The FDA communication explains that pelvic pain and painful sexual intercourse are the result of mesh erosion and mesh contraction. However, these symptoms are known to occur even when the mesh does not erode or contract. Further, these symptoms occur during all prolapse procedures that involve the sacrospinous ligament, whether mesh is used or not. These symptoms also are less likely to occur abdominally, where the elevation point of the mesh is the sacrum and not the sacrospinous ligament.
What can be done to minimize the symptoms of pelvic pain and painful sexual intercourse?
Another way to phrase this question is to ask how can the symptoms of pelvic pain and painful sexual intercourse following transvaginal placement of surgical mesh for pelvic organ prolapse be minimized to the rates of these symptoms encountered following sacrocolpopexy?
One way to minimize these symptoms is to ensure during surgery that the vagina is elevated to the non-mobile segment of the sacrospinous ligament.
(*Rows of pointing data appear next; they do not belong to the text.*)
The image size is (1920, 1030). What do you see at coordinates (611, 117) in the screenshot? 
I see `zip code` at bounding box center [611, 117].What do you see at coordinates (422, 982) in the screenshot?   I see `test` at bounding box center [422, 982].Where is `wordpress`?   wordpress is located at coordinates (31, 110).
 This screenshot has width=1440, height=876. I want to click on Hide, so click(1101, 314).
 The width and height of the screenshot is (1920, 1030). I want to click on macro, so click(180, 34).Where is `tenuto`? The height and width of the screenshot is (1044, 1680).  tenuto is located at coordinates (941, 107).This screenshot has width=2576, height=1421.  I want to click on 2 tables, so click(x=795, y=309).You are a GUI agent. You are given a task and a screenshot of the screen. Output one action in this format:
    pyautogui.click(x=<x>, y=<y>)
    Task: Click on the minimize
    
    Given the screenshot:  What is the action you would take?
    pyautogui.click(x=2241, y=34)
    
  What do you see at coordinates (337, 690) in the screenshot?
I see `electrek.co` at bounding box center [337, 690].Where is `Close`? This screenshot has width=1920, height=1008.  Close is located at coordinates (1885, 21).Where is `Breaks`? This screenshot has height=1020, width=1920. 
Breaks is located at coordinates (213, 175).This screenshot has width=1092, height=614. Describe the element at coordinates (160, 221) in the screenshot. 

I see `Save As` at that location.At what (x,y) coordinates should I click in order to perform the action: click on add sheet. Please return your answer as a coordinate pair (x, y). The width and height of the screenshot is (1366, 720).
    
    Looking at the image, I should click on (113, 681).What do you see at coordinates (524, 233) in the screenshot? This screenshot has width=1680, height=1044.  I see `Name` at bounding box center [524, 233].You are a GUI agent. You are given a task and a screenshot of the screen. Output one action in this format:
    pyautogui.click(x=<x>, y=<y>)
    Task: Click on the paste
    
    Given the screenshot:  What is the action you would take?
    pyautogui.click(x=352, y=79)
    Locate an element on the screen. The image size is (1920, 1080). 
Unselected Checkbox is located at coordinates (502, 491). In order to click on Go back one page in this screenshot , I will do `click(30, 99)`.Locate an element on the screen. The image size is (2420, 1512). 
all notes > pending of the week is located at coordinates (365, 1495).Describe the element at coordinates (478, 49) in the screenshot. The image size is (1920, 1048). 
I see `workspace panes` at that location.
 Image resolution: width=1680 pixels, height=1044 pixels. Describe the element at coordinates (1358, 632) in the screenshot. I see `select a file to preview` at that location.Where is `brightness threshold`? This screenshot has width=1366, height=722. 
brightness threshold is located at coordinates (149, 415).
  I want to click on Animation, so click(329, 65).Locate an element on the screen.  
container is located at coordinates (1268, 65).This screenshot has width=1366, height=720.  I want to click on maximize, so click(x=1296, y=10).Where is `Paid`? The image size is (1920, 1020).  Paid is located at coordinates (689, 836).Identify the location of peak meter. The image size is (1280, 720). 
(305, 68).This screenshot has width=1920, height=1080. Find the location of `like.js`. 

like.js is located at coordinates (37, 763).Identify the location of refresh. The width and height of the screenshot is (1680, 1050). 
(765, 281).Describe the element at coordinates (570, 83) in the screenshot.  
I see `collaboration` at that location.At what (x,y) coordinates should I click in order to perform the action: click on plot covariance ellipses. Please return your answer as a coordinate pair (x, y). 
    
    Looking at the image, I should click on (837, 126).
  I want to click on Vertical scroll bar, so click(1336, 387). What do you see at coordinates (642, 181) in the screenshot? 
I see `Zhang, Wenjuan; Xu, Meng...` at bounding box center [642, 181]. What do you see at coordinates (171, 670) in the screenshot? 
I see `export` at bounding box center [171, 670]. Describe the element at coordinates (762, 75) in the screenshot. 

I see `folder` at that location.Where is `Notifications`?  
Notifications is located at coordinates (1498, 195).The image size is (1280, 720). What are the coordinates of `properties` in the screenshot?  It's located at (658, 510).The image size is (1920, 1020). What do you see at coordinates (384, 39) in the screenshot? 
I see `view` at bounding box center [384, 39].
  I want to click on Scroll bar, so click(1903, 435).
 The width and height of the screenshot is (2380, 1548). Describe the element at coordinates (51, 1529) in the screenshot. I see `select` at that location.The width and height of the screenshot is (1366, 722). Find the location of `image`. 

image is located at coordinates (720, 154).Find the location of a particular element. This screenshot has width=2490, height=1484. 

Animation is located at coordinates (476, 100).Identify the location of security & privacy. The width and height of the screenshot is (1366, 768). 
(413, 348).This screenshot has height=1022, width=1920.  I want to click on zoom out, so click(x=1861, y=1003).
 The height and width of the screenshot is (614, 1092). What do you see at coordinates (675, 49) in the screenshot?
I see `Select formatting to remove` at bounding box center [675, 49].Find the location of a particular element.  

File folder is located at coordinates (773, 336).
This portion of the ligament has less pain fibers than the more muscular part of the ligament.
Another way is to place the mesh in a tension free manner.
During the tension free approach, the mesh is placed in the correct anatomic plane and then a small pessary in the shape of a diaphragm is left in the vagina for 6 weeks after surgery. The diaphragm elevates the vagina while the mesh incorporates into the tissue. After 6 weeks, the pessary is removed and the vagina is elevated in an entirely tension free manner.
The most common complication following a mesh augmented vaginal repair is mesh extrusion. This occurs when small fragments of mesh are exposed in the vagina. Most mesh extrusions are managed in the office by excising the extruded mesh.
It is important to note that when mesh is placed properly, it should not be felt by the patient. If placed properly and a mesh extrusion occurs, it is almost always at the suture line in the vagina, which is the area of weakness following the surgery. This is why removal of the extruded mesh takes care of the problem.
The incidence of mesh extrusion in patients who underwent their first vaginal mesh surgery with Dr. Shashoua is less than 5%. As mentioned above, most mesh extrusions are managed by simple office excision.
There are many other risks with mesh augmented vaginal or da Vinci repairs but these risks are extremely rare in our patients. These risks include erosion of the mesh into the bowel or vagina, bowel injury, unrecognized bladder injury, severe hemorrhage, and fistula tract formation.